REVIEW ON RESOURCE ALLOCATION FOR ENERGY HARVESTING- COGNITIVE RADIO NETWORKS
Main Article Content
The primary purpose of resource allocation (RA) in traditional wireless networks is to maximize the use of the available resources. The most important thing to focus on regarding this environment's significant aspects is efficient resource distribution between primary users (PU) and secondary users (SU). However, these spectrum allocation strategies result in underutilization. Cognitive radio networks (CRNs) have drawn much interest in this respect because of their potential to increase spectrum use.

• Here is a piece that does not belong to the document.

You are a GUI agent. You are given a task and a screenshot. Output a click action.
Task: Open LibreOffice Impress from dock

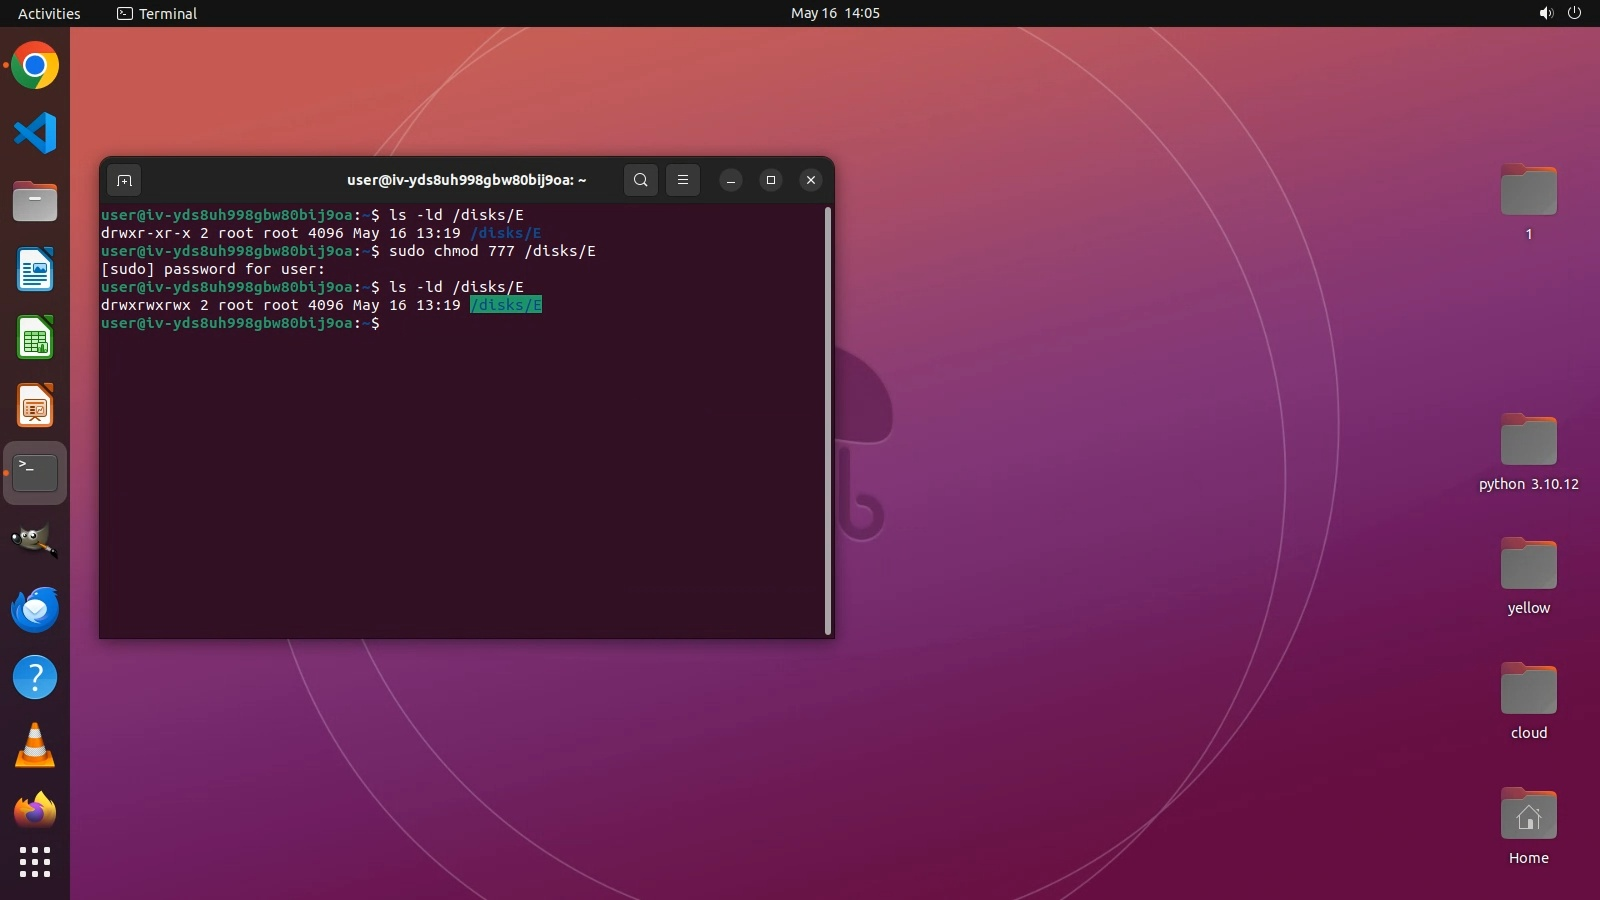tap(35, 406)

Effective spectrum management and resource distribution are generally necessary for CRNs. The SU shares the spectrum by aiding the main transmission when the energy is insufficiently strong to sustain direct communication between two PUs. Spectrum occupancy prediction, also known as channel state prediction, has been integrated into cognitive radio (CR) in recent years to help deal with spectrum resource shortage and boost spectrum usage effectiveness. This work overviews the most recent developments in spectrum resource allocation. Every technology relies heavily on machine learning. Machine learning algorithm train cognitive radio to predict free spectrum. Cognitive radio uses it to forecast open spectrum. Energy harvesting –Cognitive Radio Network (EH-CRN) is a viable way to overcome spectrum shortages and energy usage in wireless.